Ministre de l’Écologie, du Développement durable, des Transports et du Logement

Nos organisations sont consternées par le contenu de l’arrêté que votre gouvernement vient de prendre et paru dans le journal officiel du 13 juillet 2011 1 concernant les associations et fondations.

Celui-ci fixe les modalités d’application au niveau national de la condition prévue au premier point de l’article R.141-21 du code de l’environnement, concernant les associations agréées et fondations souhaitant participer au débat sur l’environnement dans le cadre de certaines instances consultatives.

Pour pouvoir participer, une association agréée devra désormais compter au moins 2 000 adhérents répartis dans au moins six régions.
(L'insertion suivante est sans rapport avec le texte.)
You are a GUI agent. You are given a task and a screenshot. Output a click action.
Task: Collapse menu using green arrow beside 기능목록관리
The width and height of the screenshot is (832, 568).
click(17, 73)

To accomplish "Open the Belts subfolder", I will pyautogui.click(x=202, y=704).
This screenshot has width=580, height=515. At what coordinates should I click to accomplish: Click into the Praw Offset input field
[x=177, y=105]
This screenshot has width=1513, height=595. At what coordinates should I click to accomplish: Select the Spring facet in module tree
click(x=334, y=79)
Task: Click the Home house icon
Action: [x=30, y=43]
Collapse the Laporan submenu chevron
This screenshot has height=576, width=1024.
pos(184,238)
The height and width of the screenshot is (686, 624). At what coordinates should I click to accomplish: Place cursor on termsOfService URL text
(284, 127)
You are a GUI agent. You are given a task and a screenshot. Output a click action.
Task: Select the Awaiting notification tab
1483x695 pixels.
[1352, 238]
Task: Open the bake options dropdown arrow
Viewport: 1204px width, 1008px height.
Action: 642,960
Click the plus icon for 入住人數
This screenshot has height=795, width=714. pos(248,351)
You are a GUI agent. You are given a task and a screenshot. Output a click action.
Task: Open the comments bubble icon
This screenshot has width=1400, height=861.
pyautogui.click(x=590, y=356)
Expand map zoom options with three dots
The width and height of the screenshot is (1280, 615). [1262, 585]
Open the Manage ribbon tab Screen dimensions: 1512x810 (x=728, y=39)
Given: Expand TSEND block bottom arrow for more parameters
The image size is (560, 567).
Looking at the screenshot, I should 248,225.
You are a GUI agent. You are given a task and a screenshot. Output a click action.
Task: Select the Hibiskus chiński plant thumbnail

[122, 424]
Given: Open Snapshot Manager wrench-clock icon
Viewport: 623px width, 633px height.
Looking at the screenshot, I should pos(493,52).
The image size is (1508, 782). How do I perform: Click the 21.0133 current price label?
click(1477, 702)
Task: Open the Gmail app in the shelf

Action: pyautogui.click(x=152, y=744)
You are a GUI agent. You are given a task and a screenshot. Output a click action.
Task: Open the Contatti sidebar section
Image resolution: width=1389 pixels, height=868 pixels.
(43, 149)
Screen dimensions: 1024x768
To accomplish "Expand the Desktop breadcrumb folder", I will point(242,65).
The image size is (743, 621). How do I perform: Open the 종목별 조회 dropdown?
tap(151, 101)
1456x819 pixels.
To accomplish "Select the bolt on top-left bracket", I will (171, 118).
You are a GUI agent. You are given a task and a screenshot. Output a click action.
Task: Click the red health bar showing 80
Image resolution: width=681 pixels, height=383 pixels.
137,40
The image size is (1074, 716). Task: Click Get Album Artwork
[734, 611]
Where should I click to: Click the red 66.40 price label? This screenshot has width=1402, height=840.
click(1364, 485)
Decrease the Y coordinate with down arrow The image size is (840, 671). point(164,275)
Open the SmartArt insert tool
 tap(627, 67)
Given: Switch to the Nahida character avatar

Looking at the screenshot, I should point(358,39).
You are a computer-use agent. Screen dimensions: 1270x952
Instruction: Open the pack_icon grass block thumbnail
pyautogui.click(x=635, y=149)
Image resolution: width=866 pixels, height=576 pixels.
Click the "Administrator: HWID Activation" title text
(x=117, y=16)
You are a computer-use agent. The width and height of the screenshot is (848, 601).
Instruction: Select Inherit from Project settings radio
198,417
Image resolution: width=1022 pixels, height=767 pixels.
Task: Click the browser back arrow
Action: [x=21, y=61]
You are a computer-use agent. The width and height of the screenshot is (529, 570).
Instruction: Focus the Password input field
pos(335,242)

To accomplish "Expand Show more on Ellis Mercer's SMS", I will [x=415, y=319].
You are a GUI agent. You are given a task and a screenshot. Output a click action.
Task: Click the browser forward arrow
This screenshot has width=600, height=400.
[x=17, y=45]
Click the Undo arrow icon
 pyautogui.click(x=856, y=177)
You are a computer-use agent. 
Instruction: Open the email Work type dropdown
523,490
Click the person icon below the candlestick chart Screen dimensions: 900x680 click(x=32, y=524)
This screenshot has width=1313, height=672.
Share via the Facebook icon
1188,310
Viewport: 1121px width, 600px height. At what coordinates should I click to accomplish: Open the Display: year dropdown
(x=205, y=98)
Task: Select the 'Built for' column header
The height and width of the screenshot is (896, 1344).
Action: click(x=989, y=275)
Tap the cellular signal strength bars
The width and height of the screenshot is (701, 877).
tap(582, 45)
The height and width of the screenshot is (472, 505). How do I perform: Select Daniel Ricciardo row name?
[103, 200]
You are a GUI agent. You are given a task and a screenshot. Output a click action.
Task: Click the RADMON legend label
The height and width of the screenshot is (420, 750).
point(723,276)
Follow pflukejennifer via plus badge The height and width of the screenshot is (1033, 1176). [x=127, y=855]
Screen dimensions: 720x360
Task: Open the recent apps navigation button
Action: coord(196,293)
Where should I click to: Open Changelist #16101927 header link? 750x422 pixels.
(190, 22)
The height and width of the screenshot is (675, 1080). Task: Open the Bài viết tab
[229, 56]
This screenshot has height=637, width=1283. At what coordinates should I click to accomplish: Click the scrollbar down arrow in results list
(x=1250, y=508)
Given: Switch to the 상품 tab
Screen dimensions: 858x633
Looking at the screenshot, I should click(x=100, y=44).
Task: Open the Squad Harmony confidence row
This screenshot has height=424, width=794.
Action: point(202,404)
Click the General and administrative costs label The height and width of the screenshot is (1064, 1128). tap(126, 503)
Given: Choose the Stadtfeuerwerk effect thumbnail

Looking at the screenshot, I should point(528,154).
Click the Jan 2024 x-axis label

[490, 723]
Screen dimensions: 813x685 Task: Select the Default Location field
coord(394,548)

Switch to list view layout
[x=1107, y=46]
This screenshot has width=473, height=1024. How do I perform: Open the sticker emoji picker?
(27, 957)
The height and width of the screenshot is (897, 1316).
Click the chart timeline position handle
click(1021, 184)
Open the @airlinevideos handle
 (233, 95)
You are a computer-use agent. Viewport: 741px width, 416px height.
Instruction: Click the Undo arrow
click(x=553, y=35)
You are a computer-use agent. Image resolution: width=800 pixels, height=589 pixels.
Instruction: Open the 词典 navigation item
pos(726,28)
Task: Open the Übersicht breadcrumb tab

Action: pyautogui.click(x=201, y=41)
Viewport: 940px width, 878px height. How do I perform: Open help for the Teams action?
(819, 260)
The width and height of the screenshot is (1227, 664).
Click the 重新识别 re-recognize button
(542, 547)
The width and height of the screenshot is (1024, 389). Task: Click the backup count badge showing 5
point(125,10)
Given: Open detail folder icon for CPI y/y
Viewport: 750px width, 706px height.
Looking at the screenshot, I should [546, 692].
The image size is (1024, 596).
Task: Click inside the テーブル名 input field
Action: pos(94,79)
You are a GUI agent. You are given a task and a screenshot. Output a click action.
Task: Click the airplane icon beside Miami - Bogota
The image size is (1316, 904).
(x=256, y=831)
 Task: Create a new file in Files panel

Quant aux associations d’utilité publique, elles devraient exercer leur action sur la moitié des régions au moins, et disposer d’un minimum de 5 000 donateurs, pour pouvoir se faire entendre.

De plus, l’Etat s’octroie le droit de vérifier les conditions de financement des associations pour s’assurer « de leur indépendance ».

Comme le note Mme Corinne Lepage, qui s’insurge dans une tribune parue sur le site internet RUE89 le 19/07/2011 [2] contre le décret et ses arrêtés d’application, « ce texte est liberticide au regard de la liberté d’association ou plus précisément du droit des associations à se faire entendre » .

De fait, de telles mesures excluent nombre d’associations signataires du présent texte et plus particulièrement toutes les associations d’experts qui ont joué le rôle essentiel de lanceur d’alertes environnementales au cours des dernières années comme par exemple le Cniid, Inf’OGM, Générations Futures, la Criirem, le Criigen, le Réseau Environnement Santé, etc. qui n’auront aux termes de ce texte plus le droit de participer aux instances officielles (qu’elles soient consultatives ou décisionnelles).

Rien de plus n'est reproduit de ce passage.